Texas Attorney General Ken Paxton filed an Amicus brief on August 31st in asking for the courts to put the House Bill 2 (HB2) suit on hold.
Texas is joined by 10 other state attorneys general and two governors in the filing. The Amicus specifically asks U.S. District Court Judge Thomas Schroeder to put the U.S. Justice Department’s current challenge to HB2 on hold while other related cases move forward.
This filing comes in the wake of Judge Schroeder allowing for three transgender individuals to use the facilities of their choice within the University of North Carolina system.
The Amicus cites an injunction issued on August 21st, 2016 by Texas and several other states brought against the Obama administration’s pro-transgender guidelines as the main reason for Judge Schroeder to issue a stay.
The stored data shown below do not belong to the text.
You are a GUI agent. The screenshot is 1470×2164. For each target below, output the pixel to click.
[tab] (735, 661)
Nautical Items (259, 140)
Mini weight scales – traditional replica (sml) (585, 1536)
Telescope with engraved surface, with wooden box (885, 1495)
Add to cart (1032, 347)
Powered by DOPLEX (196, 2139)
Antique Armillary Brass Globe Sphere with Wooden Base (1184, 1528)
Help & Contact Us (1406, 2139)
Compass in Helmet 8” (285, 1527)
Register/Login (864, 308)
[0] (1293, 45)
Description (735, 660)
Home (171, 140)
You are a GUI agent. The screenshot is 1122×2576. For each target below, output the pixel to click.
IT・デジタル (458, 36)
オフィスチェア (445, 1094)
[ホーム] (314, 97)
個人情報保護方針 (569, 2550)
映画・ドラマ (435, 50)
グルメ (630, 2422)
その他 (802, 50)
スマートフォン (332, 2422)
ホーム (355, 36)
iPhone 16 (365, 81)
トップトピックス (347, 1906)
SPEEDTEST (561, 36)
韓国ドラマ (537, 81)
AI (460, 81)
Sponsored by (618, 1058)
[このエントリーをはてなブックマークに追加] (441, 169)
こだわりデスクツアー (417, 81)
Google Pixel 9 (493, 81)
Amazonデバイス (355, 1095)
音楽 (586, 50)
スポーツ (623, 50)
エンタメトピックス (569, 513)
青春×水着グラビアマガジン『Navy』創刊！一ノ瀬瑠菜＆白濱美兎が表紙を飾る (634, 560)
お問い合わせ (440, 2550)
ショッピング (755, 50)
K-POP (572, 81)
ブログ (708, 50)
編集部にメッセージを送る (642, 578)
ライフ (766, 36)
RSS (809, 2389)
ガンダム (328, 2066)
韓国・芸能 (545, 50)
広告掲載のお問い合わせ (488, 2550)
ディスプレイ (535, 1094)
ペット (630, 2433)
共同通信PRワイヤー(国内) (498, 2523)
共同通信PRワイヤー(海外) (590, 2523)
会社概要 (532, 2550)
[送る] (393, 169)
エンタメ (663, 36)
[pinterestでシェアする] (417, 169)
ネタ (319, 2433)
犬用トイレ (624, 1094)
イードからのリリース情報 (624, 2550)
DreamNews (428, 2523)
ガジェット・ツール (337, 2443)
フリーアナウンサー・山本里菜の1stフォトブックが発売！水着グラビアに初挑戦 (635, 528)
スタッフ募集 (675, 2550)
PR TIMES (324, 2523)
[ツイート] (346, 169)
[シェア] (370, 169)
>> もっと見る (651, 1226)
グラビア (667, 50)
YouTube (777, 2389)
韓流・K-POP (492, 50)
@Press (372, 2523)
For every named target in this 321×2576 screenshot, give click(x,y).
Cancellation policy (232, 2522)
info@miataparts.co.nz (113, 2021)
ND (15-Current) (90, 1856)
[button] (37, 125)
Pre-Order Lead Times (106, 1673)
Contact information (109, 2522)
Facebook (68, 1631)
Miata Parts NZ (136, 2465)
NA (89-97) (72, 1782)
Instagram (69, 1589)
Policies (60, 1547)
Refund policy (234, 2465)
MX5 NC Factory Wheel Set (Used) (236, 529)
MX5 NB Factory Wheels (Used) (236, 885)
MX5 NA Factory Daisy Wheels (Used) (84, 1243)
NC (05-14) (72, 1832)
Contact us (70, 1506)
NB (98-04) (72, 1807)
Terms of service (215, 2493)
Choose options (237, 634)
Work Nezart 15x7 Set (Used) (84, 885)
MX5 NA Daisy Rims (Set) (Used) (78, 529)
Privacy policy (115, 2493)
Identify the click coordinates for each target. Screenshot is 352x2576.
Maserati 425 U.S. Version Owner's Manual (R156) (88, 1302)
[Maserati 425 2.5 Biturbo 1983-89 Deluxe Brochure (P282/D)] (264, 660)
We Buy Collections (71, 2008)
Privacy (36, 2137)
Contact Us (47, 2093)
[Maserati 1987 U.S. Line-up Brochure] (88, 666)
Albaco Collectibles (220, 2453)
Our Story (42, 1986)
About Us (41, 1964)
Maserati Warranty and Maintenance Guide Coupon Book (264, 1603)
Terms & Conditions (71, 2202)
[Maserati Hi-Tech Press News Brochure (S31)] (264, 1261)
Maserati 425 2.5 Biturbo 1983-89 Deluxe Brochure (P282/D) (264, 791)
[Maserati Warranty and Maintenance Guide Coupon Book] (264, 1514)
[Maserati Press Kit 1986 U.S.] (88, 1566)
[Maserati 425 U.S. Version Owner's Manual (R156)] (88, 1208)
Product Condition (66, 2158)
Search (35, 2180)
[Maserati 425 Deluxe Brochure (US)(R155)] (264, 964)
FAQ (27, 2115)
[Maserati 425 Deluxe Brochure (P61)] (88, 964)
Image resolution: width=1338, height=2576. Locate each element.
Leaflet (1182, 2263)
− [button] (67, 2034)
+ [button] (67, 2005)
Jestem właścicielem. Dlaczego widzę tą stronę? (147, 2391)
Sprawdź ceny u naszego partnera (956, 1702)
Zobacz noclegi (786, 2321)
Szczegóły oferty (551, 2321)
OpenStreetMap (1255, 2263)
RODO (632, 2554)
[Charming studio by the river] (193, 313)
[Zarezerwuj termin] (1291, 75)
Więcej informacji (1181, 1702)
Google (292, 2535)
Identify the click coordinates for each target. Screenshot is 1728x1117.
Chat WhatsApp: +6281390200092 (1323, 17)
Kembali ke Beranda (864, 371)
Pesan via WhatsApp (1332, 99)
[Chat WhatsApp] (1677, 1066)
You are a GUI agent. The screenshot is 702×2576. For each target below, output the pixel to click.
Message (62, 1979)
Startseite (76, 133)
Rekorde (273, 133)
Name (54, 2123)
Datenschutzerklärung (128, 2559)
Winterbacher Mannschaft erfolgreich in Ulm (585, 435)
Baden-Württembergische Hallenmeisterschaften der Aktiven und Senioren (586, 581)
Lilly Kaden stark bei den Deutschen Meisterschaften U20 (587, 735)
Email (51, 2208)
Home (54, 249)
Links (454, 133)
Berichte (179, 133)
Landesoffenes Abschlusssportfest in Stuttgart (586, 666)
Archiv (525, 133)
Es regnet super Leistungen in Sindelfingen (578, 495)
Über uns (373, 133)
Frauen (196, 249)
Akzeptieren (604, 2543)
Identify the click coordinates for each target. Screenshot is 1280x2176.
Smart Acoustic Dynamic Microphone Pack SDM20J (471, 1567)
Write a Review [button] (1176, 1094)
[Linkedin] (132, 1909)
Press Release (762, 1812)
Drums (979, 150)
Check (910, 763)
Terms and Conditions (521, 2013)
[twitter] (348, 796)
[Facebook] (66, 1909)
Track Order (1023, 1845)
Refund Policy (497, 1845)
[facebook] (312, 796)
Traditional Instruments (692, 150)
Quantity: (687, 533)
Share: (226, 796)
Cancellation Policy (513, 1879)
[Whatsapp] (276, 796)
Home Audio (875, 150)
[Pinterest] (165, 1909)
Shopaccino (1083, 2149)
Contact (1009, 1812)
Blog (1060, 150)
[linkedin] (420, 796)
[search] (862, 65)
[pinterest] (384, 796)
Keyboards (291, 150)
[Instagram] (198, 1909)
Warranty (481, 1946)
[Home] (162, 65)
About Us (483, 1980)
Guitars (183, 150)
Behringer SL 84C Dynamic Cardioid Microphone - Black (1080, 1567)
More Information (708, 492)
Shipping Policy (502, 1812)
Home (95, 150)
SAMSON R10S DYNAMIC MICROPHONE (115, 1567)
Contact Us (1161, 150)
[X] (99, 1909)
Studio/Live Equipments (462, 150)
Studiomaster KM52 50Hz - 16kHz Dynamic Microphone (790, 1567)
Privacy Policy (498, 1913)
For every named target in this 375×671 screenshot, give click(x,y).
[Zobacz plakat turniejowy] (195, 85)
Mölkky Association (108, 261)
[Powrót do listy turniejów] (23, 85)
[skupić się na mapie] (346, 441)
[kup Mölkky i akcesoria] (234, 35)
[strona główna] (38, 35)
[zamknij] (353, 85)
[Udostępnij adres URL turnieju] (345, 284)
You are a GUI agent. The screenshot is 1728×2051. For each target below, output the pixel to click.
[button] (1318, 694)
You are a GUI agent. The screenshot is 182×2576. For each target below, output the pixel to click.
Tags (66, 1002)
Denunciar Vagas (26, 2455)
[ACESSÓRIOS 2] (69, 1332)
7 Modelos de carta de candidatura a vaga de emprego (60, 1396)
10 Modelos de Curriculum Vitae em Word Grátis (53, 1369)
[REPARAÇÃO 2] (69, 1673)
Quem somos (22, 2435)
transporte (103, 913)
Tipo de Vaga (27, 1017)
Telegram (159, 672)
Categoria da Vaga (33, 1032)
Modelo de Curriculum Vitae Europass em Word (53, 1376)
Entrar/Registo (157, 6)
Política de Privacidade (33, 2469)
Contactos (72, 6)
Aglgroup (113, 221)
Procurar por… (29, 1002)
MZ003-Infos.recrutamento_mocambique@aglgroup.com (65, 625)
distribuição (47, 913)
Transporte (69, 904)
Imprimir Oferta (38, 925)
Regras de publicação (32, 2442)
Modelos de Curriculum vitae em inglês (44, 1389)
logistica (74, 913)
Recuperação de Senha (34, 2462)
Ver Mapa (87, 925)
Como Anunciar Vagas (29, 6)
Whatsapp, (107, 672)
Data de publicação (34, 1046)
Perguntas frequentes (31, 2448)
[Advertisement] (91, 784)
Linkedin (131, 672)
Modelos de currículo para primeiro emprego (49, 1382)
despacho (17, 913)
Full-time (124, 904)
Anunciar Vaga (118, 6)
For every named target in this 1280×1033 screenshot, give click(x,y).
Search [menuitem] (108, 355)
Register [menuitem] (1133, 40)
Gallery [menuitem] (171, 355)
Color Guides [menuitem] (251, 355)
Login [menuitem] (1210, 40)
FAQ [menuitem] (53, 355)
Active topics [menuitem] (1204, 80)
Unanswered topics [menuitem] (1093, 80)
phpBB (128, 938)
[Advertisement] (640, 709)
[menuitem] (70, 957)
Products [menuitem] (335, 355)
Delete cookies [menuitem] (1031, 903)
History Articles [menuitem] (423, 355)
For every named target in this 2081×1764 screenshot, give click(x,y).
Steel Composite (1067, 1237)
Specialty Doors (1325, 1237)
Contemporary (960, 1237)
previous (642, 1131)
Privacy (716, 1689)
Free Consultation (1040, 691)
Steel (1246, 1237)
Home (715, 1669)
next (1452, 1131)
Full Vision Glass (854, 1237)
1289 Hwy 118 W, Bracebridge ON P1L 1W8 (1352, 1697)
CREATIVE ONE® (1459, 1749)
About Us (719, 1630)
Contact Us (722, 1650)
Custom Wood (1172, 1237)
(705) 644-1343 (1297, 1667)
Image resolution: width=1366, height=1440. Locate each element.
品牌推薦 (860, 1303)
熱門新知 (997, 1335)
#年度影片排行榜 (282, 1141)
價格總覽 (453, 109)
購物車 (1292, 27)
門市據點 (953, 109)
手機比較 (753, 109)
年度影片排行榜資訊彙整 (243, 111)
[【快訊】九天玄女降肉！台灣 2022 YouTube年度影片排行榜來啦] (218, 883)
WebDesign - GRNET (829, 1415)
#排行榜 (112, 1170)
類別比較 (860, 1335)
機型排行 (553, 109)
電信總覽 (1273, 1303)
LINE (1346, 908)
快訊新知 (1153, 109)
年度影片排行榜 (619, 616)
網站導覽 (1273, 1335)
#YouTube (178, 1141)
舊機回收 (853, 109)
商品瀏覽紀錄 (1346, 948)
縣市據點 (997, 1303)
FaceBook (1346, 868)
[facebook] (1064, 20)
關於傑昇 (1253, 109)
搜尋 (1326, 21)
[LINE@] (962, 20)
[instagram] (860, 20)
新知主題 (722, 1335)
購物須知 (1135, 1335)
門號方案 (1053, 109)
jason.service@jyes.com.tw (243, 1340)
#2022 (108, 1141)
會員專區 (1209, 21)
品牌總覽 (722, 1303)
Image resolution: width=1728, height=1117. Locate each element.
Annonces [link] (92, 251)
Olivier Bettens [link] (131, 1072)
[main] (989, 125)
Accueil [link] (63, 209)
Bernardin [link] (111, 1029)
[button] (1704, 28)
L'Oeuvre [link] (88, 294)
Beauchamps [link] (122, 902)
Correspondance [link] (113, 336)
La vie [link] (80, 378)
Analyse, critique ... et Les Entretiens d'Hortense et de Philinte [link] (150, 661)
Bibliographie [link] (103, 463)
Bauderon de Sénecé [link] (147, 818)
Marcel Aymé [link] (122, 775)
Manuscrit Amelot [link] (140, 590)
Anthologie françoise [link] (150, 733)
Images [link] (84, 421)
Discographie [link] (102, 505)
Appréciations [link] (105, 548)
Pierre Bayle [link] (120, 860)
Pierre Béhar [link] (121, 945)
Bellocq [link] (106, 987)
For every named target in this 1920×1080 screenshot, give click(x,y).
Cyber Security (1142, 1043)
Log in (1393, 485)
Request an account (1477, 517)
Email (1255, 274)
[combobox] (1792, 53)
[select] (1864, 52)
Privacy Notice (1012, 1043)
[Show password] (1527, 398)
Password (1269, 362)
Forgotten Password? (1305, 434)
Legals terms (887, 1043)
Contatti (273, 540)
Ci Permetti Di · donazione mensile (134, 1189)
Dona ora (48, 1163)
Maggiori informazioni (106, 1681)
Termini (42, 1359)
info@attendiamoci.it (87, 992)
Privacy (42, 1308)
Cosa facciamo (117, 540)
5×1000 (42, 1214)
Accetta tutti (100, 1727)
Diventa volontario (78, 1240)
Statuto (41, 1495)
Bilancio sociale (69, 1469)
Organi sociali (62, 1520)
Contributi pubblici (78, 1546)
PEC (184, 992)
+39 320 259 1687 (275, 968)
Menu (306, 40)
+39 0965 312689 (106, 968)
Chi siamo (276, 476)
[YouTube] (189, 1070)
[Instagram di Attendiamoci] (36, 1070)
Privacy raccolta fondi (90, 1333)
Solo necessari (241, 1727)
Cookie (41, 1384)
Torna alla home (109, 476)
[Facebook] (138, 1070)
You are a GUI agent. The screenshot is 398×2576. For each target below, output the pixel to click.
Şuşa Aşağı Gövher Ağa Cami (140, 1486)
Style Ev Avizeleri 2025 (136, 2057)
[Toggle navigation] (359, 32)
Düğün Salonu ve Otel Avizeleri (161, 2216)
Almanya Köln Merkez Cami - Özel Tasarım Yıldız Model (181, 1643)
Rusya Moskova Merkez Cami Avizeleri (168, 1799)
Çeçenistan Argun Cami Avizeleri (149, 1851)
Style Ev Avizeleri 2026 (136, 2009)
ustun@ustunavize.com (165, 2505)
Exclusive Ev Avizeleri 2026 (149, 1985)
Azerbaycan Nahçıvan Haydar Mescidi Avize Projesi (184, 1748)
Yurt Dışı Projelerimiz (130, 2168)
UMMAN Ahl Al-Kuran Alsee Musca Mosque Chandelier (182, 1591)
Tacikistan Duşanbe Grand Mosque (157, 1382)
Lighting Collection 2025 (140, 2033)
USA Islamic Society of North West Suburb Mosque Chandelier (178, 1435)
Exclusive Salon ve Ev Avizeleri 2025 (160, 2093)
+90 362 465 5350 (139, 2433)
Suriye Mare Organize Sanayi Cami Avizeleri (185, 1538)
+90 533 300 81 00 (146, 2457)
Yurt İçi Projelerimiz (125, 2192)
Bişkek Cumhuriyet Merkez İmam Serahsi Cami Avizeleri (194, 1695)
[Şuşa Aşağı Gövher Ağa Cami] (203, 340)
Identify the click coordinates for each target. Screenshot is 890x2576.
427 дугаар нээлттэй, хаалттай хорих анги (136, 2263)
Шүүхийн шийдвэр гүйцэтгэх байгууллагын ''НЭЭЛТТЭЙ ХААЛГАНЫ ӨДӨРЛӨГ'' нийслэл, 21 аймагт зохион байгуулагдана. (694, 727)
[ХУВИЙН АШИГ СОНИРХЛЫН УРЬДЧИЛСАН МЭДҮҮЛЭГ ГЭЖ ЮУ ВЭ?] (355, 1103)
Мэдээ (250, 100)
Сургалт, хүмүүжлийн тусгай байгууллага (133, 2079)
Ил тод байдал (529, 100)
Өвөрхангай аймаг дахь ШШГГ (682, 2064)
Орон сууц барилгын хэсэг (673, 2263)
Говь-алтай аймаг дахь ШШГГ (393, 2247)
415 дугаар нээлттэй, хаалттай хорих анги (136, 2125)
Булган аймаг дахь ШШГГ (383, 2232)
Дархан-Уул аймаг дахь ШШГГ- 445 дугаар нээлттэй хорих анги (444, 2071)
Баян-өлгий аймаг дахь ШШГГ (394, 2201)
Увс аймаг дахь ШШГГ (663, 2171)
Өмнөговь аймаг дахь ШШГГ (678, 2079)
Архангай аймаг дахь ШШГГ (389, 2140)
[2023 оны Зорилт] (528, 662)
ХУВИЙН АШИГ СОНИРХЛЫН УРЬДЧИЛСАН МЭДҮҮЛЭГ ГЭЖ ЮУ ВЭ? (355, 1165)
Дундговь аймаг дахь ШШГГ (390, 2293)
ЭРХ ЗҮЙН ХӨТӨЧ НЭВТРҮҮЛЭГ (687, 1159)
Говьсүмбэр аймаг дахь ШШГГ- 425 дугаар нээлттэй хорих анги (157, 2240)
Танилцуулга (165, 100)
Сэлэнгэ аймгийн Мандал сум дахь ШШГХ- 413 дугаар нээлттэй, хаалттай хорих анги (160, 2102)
The injunction was meant to be applied nationwide.
The third point of the Texas Amicus hits upon the previous accommodations already present in Title IX as noted in the dissenting opinion from the 4th Circuit Court of Appeals:
Third, the Injunction confirms that the text, structure, and legislative history of Title IX and its implementing regulations (34 C.F.R. §§ 106.32, 106.33, 106.61) plainly allow the separation of intimate areas on the basis of “biological and anatomical differences between male and female students as determined at their birth.” Injunction at 31. Additionally, the Injunction concludes that the Title IX regulation primarily at issue (34 C.F.R. § 106.33) is not ambiguous and, thus, no deference is warranted to the various federal agency interpretations of those regulations.